Exemple concret : lors d’un ravito, proposer une tranche d’ananas séché crée instantanément une discussion. Vous partagez cinq minutes d’humanité, et vous repartez avec le sourire — parfois c’est ce sourire qui fait tenir.
Pourquoi l’alliance entre ce type d’alimentation et la diagonale fonctionne
La course longue sur sentier demande plus que des calories : elle demande résilience, plaisir, capacité à résoudre l’imprévu. Un fruit séché local, aromatique et pensé pour l’effort répond à ces trois impératifs :
- il nourrit,
- il rassure,
- il évoque la maison (ce qui compte beaucoup quand vous êtes loin des vôtres et que la nuit vous étreint).
Et si vous voulez garder une logique durable : choisir des produits locaux et des procédés simples, comme le séchage solaire, c’est investir dans une alimentation qui respecte le territoire et réduit l’empreinte logistique.
Quelques erreurs fréquentes à éviter
- Tout manger d’un coup : résultat, vous aurez faim rapidement et la nausée peut pointer.
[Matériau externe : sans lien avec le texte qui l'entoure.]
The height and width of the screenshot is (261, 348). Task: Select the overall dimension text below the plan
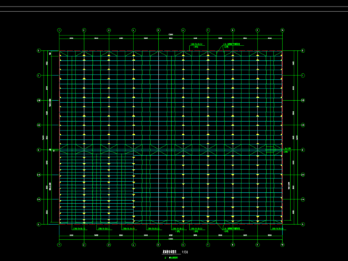170,239
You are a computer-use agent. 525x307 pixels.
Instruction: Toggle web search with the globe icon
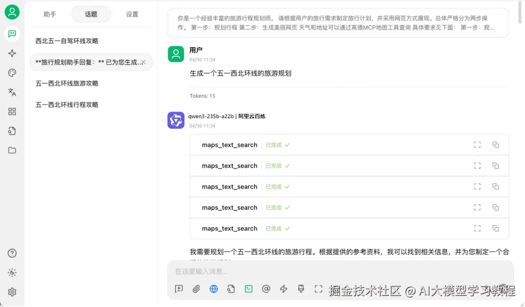213,289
Fractionnez.
- Tester une nouvelle collation le jour J : grave erreur — les surprises gustatives peuvent déclencher une mauvaise réactivité. Testez en entraînement.
- Oublier le goût : si la collation est peu appétente, vous en mangerez moins. Ne négligez pas la saveur.
Dernier virage : ce que vous repartez avec
Vous sentez le souffle court, le cœur un peu lourd, mais le sac est plus léger et votre tête plus claire. Vous pensez : “Je n’aurais jamais cru qu’une simple tranche de mangue puisse changer ma course.” C’est exactement le genre de pensée qui ramène confiance et sourire.
Allez-y : testez une stratégie simple, choisissez vos trois fruits, transformez la collation en rituel et observez. Vous gagnerez peut‑être quelques kilomètres, mais surtout, vous apprendrez à tenir la fatigue avec plus de douceur. La randonnée, le trail, la Diagonale : ce sont des voyages où la petite bouchée a parfois plus d’impact qu’un plan nutritionnel parfait.
Ramenez chez vous l’idée que la force vient aussi des détails. Une bouchée qui a du goût, un sachet que vous reconnaissez, un rituel qui vous rassure : voilà des alliés discrets mais puissants pour vos défis. Et au prochain ravito, quand vous ouvrirez votre sachet, prenez un instant pour savourer — vous verrez, la course reprend avec un peu plus de lumière.